The method in our prototype to display clusters is similar to that of [36], which retrieves matching terms from documents with a high relevancy ranking for queries, and uses this information together with the ranked document list to generate a 3-dimensional blobby image with documents and terms attached as 3-dimensional text-based annotation. Some problems with their system are: it relies on the Smart search engine [38], whose ability to process massive sets of data is dubious; distances between term vectors in 3-dimensional space do not necessarily correspond to the relevance between matching terms; blobs are not a good way to display information using computer graphics because annotated text can be obscured by the blob; and protrusions from a blobby object tend to be relatively thin compared to the rest of the blob even though they have a larger term weight. Our prototype overcomes these problems.

1.2 Our Work and Contributions

We developed a visualization system with the following new features. Given any multidimensional, orthogonal coordinate system, users input keywords describing a topic of interest (as they would when using search engines, such as \(Google^{\mathrm{TM }}, Yahoo!^{\mathrm{TM }}\) or \(Bing^{\mathrm{TM }})\) to generate a list of appropriate axes for displaying documents—or users may select any three coordinates. Our system identifies documents and clusters with a significant presence in the subspace defined by the three axes, then displays a projection of them in the three-dimensional space. Keyword labels are automatically generated for the clusters. When invoked, optional pop-up windows will display a list of titles and relevancies of identified documents as well as the entire text of individual articles. Standard equipment on PCs are used for rotations and manipulations of the view to facilitate navigation of data and observation from different angles and distances by non-technical users.

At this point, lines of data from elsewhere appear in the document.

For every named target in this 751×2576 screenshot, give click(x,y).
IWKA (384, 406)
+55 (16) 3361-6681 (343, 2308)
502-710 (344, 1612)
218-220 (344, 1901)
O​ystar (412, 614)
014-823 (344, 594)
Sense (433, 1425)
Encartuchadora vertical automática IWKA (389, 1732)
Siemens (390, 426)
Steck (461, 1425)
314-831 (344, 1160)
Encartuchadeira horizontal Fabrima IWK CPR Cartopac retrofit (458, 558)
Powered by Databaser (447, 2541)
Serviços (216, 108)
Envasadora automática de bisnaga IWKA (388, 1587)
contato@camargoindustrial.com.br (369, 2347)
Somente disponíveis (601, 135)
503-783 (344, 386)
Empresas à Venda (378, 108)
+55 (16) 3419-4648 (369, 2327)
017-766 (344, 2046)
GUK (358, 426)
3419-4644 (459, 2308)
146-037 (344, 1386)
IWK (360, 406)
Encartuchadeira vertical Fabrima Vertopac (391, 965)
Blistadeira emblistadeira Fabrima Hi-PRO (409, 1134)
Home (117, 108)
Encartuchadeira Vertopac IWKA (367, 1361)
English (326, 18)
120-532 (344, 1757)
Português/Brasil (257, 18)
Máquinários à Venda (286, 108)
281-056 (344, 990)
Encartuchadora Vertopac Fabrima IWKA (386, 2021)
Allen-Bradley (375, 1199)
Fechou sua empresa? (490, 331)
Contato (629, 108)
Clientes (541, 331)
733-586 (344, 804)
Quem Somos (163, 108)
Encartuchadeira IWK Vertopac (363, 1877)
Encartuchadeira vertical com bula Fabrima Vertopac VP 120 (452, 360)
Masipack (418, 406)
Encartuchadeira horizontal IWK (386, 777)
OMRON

Our system enables users to see only data that is relevant to their interests and to see properties of the data, such as: sizes of clusters, distances between clusters, extent of cluster overlap(s), similarities of documents within a cluster (i.e., how tightly or loosely the data objects are bound to one another). Our system can also be used to see results from other clustering algorithms (not just ours) if orthogonal coordinate vectors are provided. The GUI is a useful tool for evaluating the quality of output from different algorithms. Screen shots from our system were published in previous works on identification of possibly overlapping, small (minor) clusters in databases [2325]. However, the works did not mention the visualization algorithms and system design.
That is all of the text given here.